Your task is to filter the entries and copy every line containing the string "Toggle".
**** SUPPLIED INFORMATION ****
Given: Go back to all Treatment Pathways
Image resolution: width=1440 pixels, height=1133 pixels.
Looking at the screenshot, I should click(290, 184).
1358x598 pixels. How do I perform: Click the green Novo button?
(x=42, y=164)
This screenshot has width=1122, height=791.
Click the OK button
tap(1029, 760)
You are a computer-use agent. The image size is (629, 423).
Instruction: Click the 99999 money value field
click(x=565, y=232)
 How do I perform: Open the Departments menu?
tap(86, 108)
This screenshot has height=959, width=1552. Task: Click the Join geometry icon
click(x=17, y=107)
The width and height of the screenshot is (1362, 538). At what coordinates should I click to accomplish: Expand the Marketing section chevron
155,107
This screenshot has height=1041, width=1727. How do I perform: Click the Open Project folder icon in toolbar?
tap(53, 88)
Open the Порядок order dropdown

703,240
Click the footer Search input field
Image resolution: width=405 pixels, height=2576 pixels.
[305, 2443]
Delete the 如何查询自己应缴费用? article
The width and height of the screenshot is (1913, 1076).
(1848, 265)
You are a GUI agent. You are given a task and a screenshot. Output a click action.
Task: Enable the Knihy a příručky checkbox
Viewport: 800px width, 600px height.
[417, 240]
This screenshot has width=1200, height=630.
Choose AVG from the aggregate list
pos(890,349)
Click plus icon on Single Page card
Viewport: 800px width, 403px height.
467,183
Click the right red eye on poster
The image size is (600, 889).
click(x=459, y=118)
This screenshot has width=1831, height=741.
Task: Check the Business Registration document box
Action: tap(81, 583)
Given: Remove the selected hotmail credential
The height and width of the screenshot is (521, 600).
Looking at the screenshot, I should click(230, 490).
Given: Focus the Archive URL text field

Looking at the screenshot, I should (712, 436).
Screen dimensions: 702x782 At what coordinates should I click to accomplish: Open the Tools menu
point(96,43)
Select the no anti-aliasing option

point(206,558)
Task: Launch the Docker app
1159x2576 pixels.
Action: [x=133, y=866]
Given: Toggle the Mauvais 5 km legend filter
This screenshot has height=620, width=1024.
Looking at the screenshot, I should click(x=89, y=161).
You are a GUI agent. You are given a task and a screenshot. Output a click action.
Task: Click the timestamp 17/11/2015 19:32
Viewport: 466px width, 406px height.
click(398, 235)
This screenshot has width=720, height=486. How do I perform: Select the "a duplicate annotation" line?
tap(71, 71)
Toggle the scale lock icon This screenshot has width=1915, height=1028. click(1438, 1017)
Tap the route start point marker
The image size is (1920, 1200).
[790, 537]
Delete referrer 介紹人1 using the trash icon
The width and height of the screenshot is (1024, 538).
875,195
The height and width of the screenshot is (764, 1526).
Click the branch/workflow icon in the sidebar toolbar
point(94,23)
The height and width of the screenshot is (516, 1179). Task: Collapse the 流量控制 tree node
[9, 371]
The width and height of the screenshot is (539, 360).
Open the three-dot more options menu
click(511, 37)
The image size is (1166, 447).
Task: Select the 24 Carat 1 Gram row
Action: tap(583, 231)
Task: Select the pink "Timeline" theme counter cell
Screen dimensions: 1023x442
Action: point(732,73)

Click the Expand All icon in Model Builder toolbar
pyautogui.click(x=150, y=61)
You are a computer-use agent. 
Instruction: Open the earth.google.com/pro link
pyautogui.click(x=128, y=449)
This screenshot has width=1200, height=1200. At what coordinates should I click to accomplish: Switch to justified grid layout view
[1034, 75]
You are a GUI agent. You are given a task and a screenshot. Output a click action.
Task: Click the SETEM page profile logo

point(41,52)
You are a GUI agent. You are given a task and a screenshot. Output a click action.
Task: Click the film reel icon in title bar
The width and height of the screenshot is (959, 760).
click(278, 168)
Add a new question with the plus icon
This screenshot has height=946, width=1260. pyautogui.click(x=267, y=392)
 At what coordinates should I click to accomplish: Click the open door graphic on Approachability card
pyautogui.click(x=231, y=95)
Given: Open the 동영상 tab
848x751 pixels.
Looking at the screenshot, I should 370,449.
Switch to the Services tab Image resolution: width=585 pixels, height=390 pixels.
****
* ANSWER TO THE PROBLEM *
Given: Toggle the Mauvais 5 km legend filter
Toggle the scale lock icon This screenshot has width=1915, height=1028. click(1438, 1017)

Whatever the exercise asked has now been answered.